+++ SUPPLIED MATERIAL +++

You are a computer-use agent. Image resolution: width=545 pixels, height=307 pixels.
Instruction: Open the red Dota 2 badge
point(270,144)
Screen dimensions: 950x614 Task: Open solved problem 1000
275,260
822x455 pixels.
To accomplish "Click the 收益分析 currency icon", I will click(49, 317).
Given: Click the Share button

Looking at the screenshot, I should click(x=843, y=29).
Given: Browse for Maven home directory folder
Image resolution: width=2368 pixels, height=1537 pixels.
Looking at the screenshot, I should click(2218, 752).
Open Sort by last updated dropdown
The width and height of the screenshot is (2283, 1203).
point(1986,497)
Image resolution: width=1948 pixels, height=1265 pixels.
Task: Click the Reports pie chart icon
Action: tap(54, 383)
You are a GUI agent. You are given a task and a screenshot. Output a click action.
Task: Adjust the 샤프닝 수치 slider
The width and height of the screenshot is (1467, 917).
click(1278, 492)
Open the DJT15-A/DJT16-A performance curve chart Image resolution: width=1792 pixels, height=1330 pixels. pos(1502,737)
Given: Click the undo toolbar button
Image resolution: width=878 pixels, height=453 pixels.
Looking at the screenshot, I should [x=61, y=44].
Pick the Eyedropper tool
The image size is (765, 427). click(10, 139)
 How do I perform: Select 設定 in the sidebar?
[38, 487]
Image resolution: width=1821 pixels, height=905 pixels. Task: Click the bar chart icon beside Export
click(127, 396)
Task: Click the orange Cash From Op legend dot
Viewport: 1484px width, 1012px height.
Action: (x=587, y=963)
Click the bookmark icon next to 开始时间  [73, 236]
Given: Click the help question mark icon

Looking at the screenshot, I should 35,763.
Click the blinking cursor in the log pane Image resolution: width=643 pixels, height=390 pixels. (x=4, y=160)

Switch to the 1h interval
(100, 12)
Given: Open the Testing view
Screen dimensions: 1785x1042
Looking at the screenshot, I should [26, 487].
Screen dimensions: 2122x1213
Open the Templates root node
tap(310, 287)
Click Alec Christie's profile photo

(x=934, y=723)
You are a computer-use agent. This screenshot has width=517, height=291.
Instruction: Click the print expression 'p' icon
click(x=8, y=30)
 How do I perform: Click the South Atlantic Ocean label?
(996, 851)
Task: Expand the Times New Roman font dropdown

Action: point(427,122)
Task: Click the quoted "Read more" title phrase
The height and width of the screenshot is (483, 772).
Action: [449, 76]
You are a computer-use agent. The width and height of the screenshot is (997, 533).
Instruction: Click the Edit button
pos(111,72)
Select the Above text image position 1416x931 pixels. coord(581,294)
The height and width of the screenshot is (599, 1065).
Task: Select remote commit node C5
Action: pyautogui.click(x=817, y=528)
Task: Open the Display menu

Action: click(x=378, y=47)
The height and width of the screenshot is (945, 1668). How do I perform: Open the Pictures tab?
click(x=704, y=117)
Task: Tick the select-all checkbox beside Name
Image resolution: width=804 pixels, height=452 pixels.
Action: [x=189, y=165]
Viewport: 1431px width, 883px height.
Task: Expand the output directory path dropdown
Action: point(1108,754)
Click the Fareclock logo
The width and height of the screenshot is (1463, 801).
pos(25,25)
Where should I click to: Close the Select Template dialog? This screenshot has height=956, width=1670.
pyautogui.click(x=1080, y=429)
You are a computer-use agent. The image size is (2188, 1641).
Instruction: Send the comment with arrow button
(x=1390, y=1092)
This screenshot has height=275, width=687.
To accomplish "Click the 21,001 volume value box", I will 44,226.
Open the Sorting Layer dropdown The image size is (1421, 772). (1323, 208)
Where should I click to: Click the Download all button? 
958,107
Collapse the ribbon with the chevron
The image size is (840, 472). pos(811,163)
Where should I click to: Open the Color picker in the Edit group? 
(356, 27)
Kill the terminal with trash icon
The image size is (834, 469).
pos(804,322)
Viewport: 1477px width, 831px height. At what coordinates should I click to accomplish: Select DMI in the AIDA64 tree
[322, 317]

+++

▶ [INSTRUCTIONS TO FOLLOW]: Your answer should consist of each line above in which "computer" appears.

▶ [ANSWER BELOW]:
You are a computer-use agent. Image resolution: width=545 pixels, height=307 pixels.
You are a computer-use agent. This screenshot has width=517, height=291.
You are a computer-use agent. The width and height of the screenshot is (997, 533).
You are a computer-use agent. The image size is (2188, 1641).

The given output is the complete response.